Step 3: Define the prompt template
messages = [
{"role": "system", "content": "You are a helpful assistant."},
{"role": "user", "content": "Please answer the following question: {query}"},
]Template syntax:
Use
{column_name}as a placeholder — it is automatically replaced with the value from the corresponding DataFrame column at runtime.Pass a
messageslist to support multi-turn conversations.Use the
systemrole to define the model's behavior.

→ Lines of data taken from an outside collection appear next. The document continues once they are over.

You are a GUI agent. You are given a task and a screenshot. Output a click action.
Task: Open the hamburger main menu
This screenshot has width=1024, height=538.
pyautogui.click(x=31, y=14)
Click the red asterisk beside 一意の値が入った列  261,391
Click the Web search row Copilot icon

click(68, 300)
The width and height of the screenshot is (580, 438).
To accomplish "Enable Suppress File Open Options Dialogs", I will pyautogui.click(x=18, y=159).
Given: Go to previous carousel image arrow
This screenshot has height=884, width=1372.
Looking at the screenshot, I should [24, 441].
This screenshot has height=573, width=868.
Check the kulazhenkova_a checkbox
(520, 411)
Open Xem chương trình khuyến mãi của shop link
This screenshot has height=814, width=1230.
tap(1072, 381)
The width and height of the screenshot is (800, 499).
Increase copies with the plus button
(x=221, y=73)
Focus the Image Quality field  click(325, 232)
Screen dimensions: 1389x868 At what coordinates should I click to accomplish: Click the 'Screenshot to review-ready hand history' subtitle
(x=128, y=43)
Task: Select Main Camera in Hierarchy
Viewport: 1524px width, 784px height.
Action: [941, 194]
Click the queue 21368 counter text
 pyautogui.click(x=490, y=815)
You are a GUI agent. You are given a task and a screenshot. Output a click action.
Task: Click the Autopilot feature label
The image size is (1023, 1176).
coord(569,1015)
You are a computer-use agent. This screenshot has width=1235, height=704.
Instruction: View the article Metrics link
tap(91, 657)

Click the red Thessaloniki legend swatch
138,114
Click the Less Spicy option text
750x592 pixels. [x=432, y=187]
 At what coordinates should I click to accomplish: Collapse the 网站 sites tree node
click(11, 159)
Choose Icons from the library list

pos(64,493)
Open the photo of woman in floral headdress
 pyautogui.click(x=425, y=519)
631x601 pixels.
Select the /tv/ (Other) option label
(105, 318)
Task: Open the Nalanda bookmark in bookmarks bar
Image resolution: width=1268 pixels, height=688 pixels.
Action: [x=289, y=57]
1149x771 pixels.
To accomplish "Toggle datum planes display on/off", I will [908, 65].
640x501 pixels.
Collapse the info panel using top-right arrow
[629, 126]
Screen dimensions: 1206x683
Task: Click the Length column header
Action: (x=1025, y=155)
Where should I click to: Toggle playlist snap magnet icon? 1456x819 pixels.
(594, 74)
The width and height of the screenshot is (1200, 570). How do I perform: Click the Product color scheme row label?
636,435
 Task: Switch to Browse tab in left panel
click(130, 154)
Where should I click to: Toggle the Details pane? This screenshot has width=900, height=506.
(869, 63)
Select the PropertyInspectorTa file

Step 4: Run the generation task
result_df = llm.generate(
df, # Input DataFrame
prompt_template=messages,
running_options={
"max_tokens": 4096, # Maximum output length
"verbose": True # Enable verbose log output
},
params={"temperature": 0.7},
)
# Execute and get the result.
result_df.execute()Output schema
result_df is a MaxFrame DataFrame with the following fields:
| Field | Type | Description |
|---|---|---|
query | string | Original input |
generated_text | string | Response generated by the model |
finish_reason | string | Completion reason: stop or length |
usage.prompt_tokens | int | Number of input tokens |
usage.completion_tokens | int | Number of output tokens |
usage.total_tokens | int | Total number of tokens |
Performance and debugging
Performance optimization
| Optimization | Recommendation |
|---|---|
| Batch size | Keep each batch to fewer than 100 items to avoid out-of-memory (OOM) errors |
| GU allocation | gu=2 is suitable for 4B models — larger models require more GU |
| Degree of parallelism | MaxFrame automatically schedules concurrent jobs; control this with num_workers |
| Cache intermediate results | Use to_odps_table() to save intermediate tables and avoid recomputation |
| Timeout | Add timeout=3600 to prevent jobs from getting stuck |
Debugging tips
View execution logs
print(session.get_logview_address()) # Click the link to view real-time MaxFrame job logs.Run a small-scale test before full execution
df_sample = df.head(2) # Use two rows for testing.
result_sample = llm.generate(df_sample, prompt_template=messages, running_options={"gu": 2})
result_sample.execute()Check resource usage
View detailed job execution status in MaxFrame Logview.